I have no problem with so many science writers – including me back in the day when I was in daily harness – who cover dinosaur news to a level of micro-incrementalism nearly in a league with, among other reporters, Tiger Woods’s personal foibles and major league baseball spring training. One reason is that editors at general news outlets, who might usually have a high threshold for science news as urgent enough to cover, seem to feel they get dinosaurs even if they are sci-phobic former English majors. So reporters know dinos are easy pickings with the assignment desk. Plus, in this case, the news is in Science, so the professionals regard it as important, too.
A small, distant, and in some ways ancestral relative of Tyrannosaurus rex has been identified among bones recovered in Australia. The evidence is a fossilized hip bone that has features supposedly found only in this extended clan. It would thus be, they say, the first tyrannosaur known from the Southern Hemisphere, hence is of some interest to paleontologists interested in the radiation of this one (but popular) class of theropods.
None of the home institutions of the researchers on the team even commissioned a fancy colorful dramatic and plumed artist’s impression of what this predator might have looked like while prancing across the ancient Outback. Yet the major wire services, BBC, major newspapers around the world, and the usual specialty outlets all wrote it up. Can’t blame them – for one, people will read it. For two, it’s not a tough piece to write.
One more point before listing some of the fish in this trawl: The standard line in reporting this, and in material from Science and the researchers, is that this is the first Southern Hemisphere tyrannosaur. Yet if you scroll down a bit to the post today from my colleagues Pere Estupinya on Spanish language press, he cites a report from Chile that just a short time ago, paleontologists there say they found a tyrannosaur there, too. Check it out, somebody.
Stories:
Pride of Place – Australian Media first:
- Sydney Morning Herald – Nicky Phillips: Revealed: Australia’s very own little tyrannosaur ; The story emphasizes that, at the time 100+ million years ago, Australia was even farther south than it is now and was joined to Antarctica.
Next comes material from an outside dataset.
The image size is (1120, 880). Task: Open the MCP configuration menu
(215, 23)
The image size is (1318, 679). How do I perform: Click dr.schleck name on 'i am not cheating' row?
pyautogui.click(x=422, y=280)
- The Age – Birdie Smith: Tyrannosaur dinosaurs called Australia home ; Gets one spoilsport expert noting that a key, diagnostic protrusion on the fossil is merely inferred – as it is broken off.
- ABC Radio Australia – Dani Cooper: Scientists unearth Australian Tyrannosaurus ;
And samples from all over:
- AP – Randolph E. Schmid: Fossil of T. rex ancestor found in Australia, first such find in Southern Hemisphere ;
- Reuters – Michael Perry: T.Rex stalked Australia, albeit a mini-me version, And that is a headline, albeit a fact-distorting version. First, the correct abbrev of King Tyrant Lizard is T.rex, and of course a mini-me version, to be tedious, is not a T.Rex, rex, or anything else – it’s just a T for Tyrannosaur.
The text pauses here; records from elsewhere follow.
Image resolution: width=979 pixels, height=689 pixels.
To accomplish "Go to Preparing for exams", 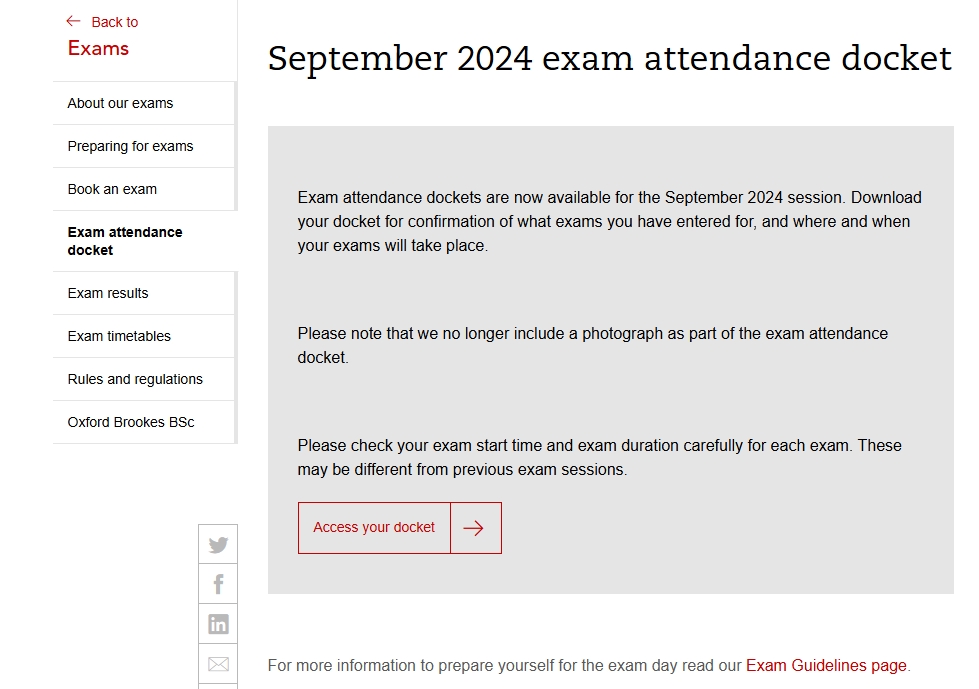I will pyautogui.click(x=130, y=146).
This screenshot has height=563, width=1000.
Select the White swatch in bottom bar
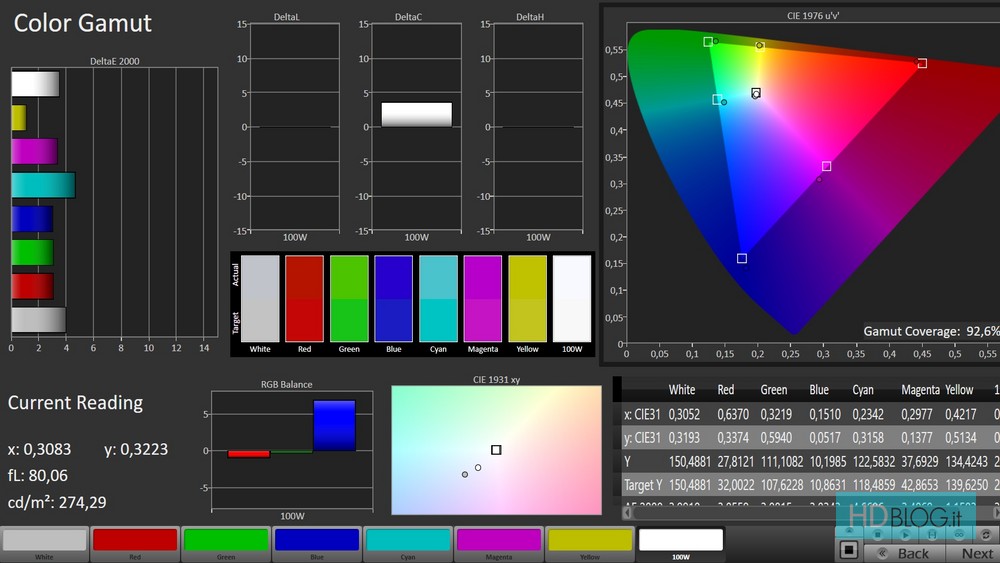point(44,541)
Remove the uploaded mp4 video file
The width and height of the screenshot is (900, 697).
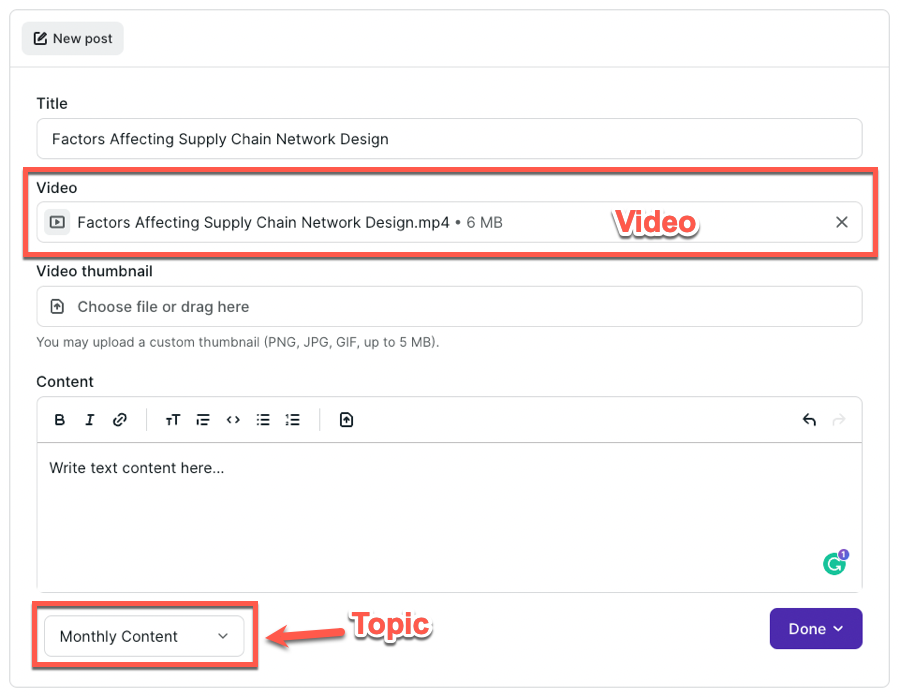pos(842,222)
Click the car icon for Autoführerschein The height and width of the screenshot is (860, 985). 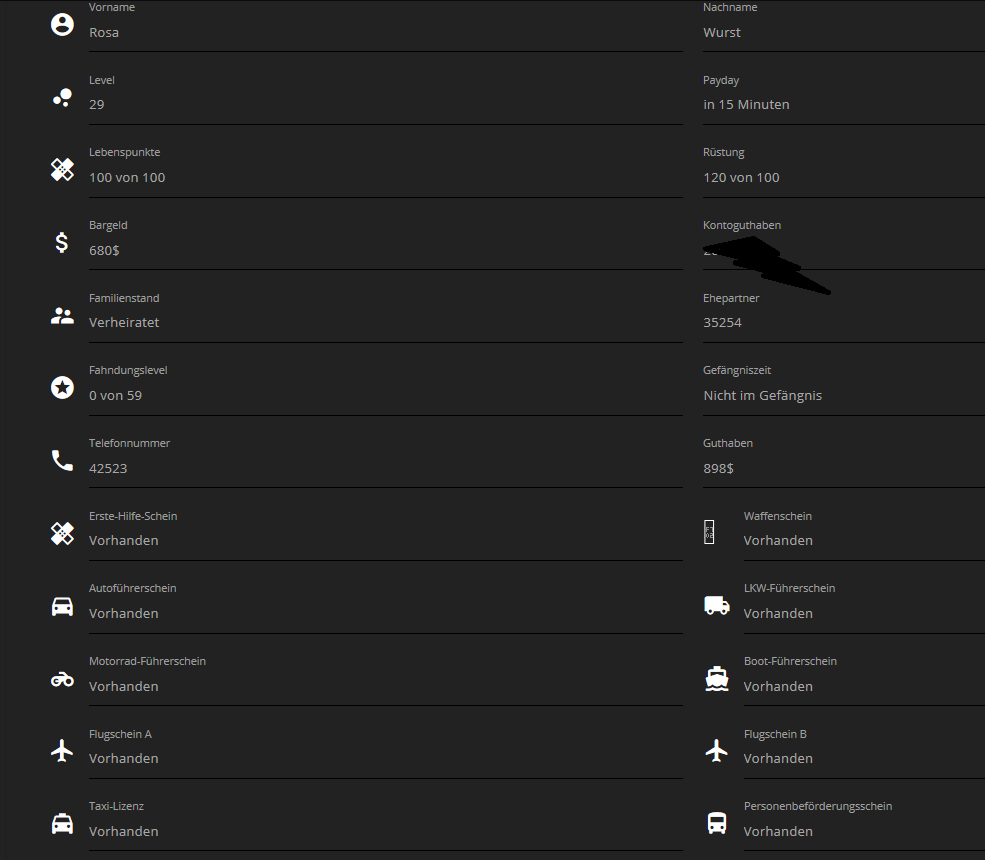(62, 606)
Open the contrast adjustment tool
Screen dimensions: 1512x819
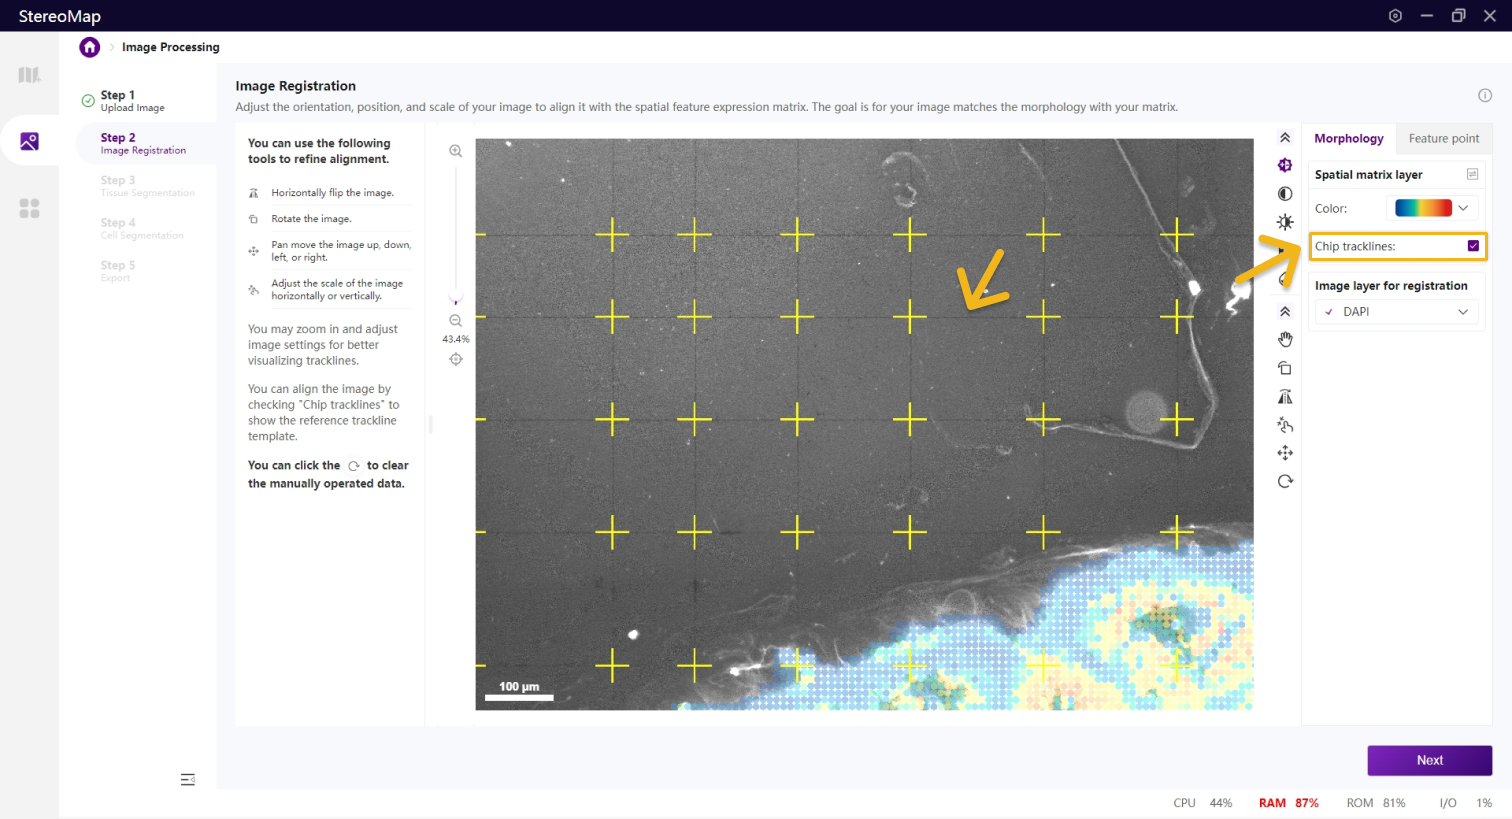(x=1285, y=194)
- AFP – Tyranosaurs roamed southern hemisphere: study ;
- LA Times – Amina Khan: Tyrannosaur bone found in Australia ;
- USA Today – Dan Vergano: Tyrannosaurs spread worldwide early in Age of Dinosaurs ;
- Guardian (UK) David Adam: T-rex’s slightly less terrifying ancestor unearthed in Australia ;
- Bloomberg – Simeon Bennett: T. Rex Ancestors Live in Australia, Hip Bone Discovery Proves ; Now, if one grabbed the copy editor who wrote that hed by the lapel and asked, hey buddy, does this really prove it?, he or she’d probably shrug No, but who cares?
- Telegraph (UK) Richard Alleyne: T-Rex’s long lost Australian cousin found for first time ; Alleyne’s story is fine, but the hed …. quite aside from the small Linnaean nomenclature flub, it’s one that seems to make sense but really does not. How can something have been lost if nobody previously knew of it? Who lost it? Did it lose itself? What…???
- Money Times (India) Priyanka : Evidence proves the existence of T. Rex in Australia.
- … could go on, time’s up, have a good weekend everybody.